There's a guy who did a whole book about the improbability of the Laurel Canyon music scene of the late '60s and early '70s -- how many of the key figures were children of military or intelligence figures, the startling amount of degeneracy that went on, and the sheer improbability of the success of some of these dubiously-talented people (some of them were basically manufactured bands, differing from The Monkees only in that the The Monkees publicly acknowledged it. In fact the The Monkees band members were part of the Laurel Canyon scene, as was Charles Manson).
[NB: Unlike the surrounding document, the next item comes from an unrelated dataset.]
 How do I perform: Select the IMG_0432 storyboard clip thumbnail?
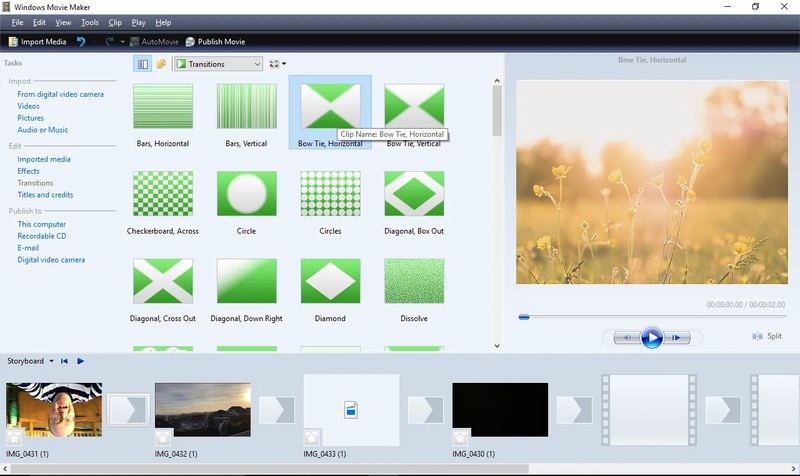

* Though he apparently did do a lot of weird, esoteric reading that should have been way beyond his realm of experience (remember in the days before the internet, finding out about obscure stuff was *really hard*):

"His senior year English teacher said, 'Jim read as much and probably more than any student in class, but everything he read was so offbeat I had another teacher (who was going to the Library of Congress) check to see if the books Jim was reporting on actually existed. I suspected he was making them up, as they were English books on sixteenth- and seventeenth-century demonology. I'd never heard of them, but they existed, and I'm convinced from the paper he wrote that he read them, and the Library of Congress would've been the only source.'[14]"
The Alarmist
Friday - March 19th 2021 10:24AM MST
PS

Didn’t want to go with “This is the End” eh?
MBlanc46
Friday - March 19th 2021 7:57AM MST
PS Rather liked the Doors at the time. But their music hasn’t worn well. I agree with Ganderson: Too pretentious.
anon
Thursday - March 18th 2021 9:37PM MST
PS

"Don't let 'em pull you down"
(Ian Stuart Donaldson [UK] 1984)

You're walking 'round the street
And a van slows down
They pull you off your feet
And they knock you around

Whoever they are,
If it's the Reds or the blues,
Well they spit on the flag
And they take it out on you!

We're flying the Union Jack!
And there ain't nothing wrong with that..
We're flying the Union Jack,
And there ain't no turning back!

Wherever you go, whatever you do
You're always getting picked on
For your Red White and Blue

The judges in the pocket
The best that money buys
And the other sort of leaders
Who wave a Red flag

We're flying the Union Jack
And there ain't nothing wrong with that
We're flying the Union Jack
And there ain't no turning back, White man...
Ganderson
Thursday - March 18th 2021 9:09PM MST
PS Riders on the Storm and LA Woman weren’t bad either.
Ganderson
Thursday - March 18th 2021 9:06PM MST
PS

Never was a huge Doors fan, but really liked Break on Through, Soul Kitchen, 20th Century Fox, People Are Strange, and Roadhouse Blues.

Tended a bit too much toward the pretentious for my taste.